Dataset entries
----------------

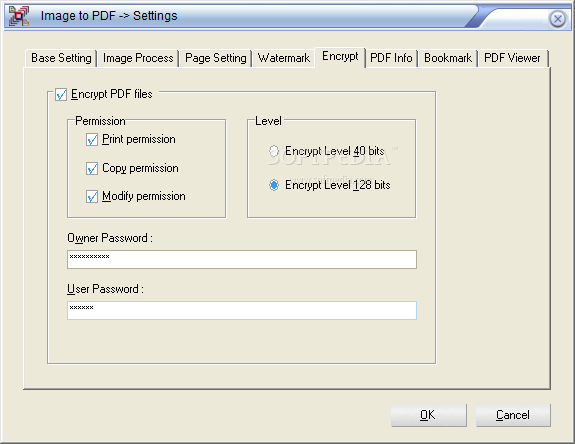Click into the Owner Password field
The width and height of the screenshot is (575, 444).
242,260
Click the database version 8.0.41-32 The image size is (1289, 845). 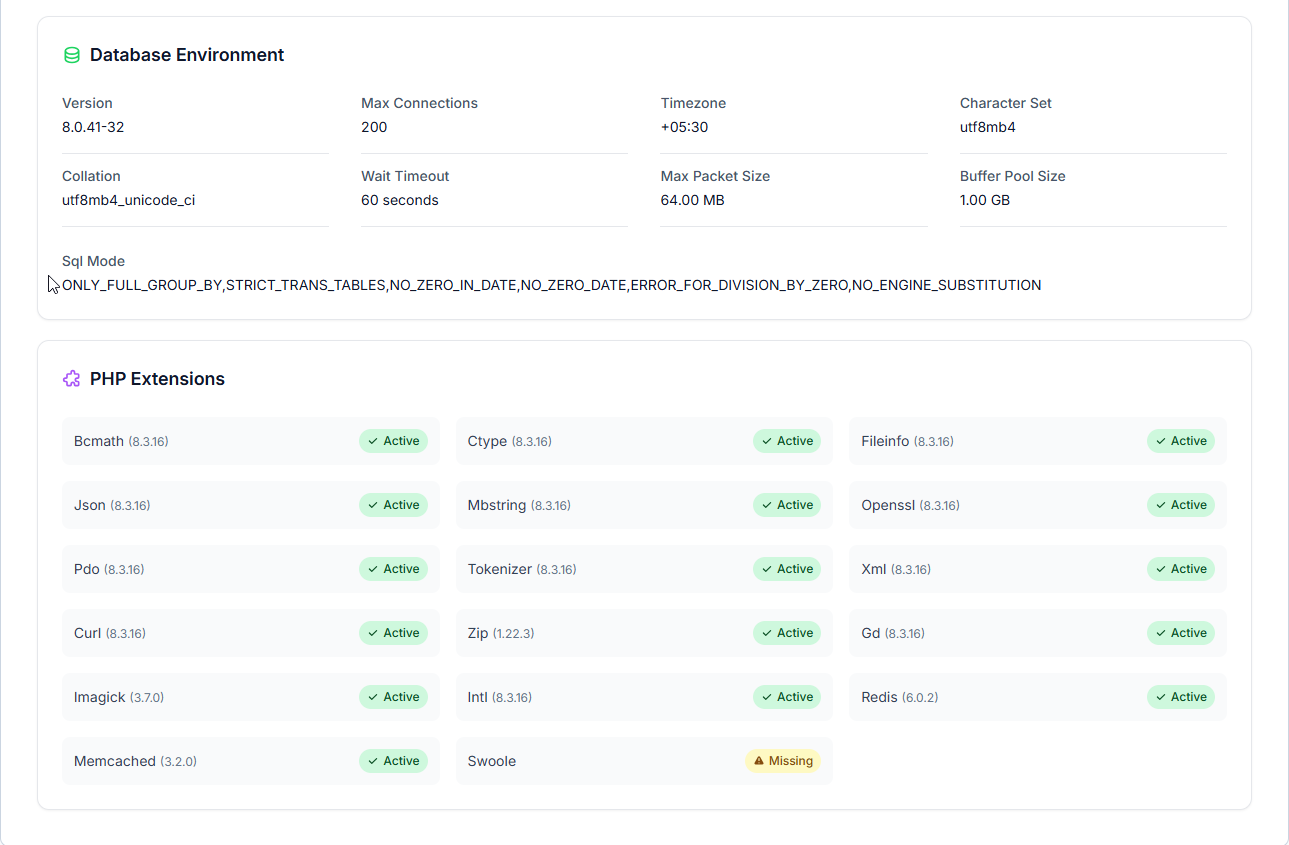click(x=93, y=127)
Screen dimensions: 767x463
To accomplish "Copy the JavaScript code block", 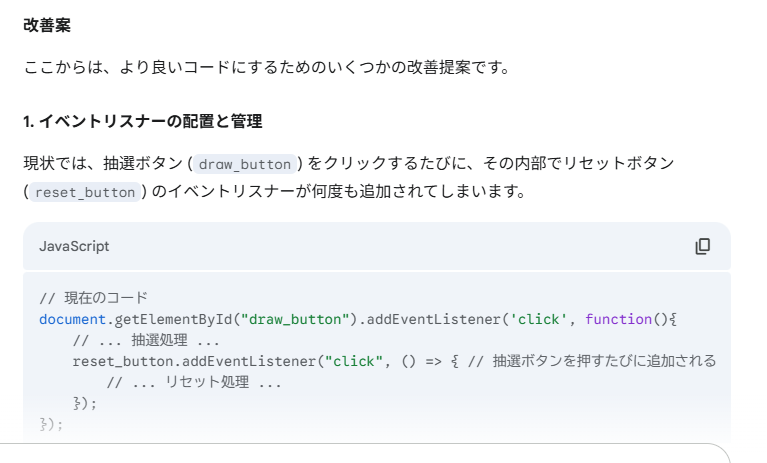I will [702, 246].
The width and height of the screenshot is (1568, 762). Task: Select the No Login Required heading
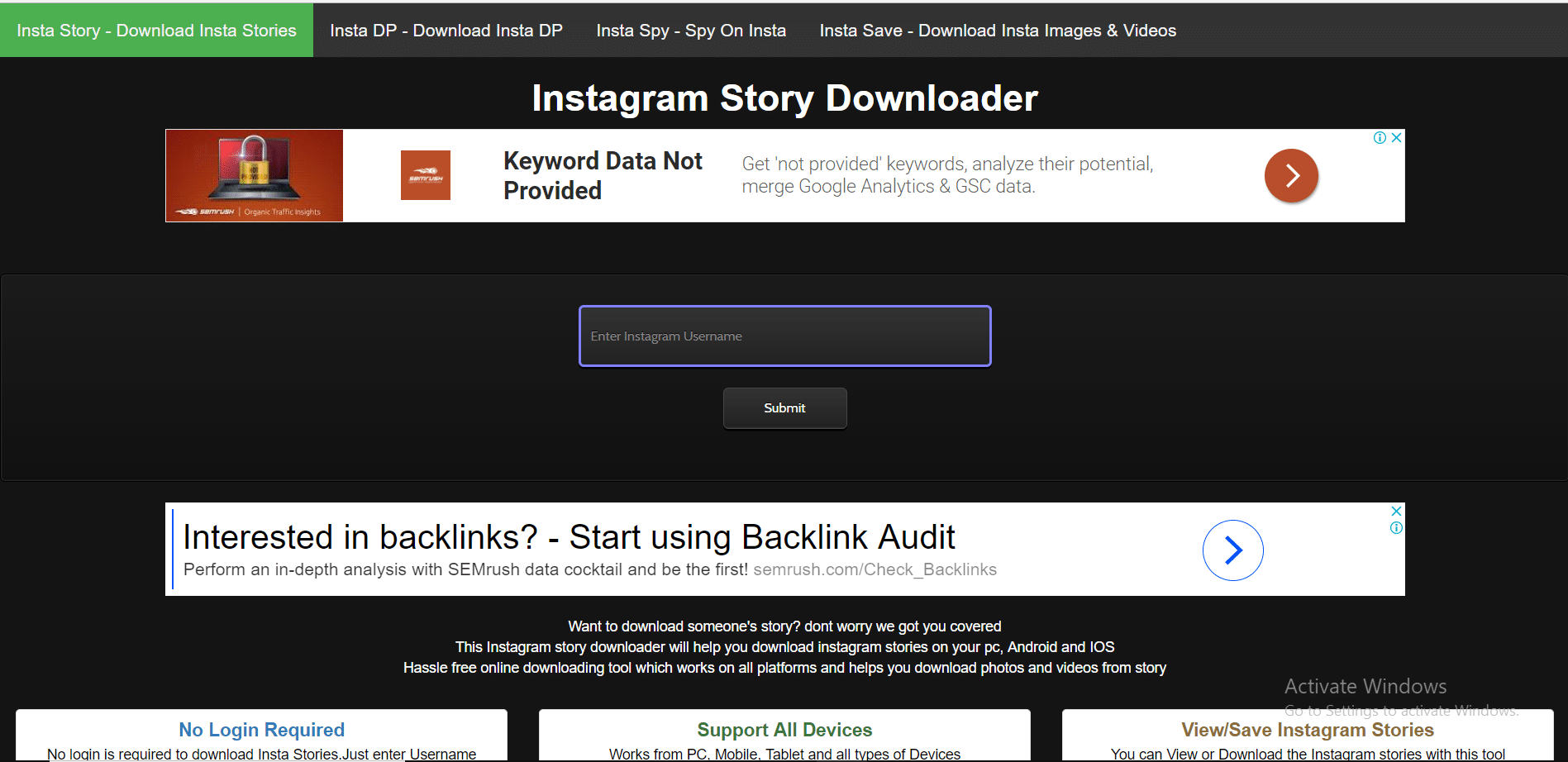coord(261,730)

----------------

Task goal: Give again, word for word, each line from the one holding "The width and height of the screenshot is (1568, 762)." through the end of the entries, and leave out any picture.

Response to the task:
The width and height of the screenshot is (1568, 762). Task: Select the No Login Required heading
coord(261,730)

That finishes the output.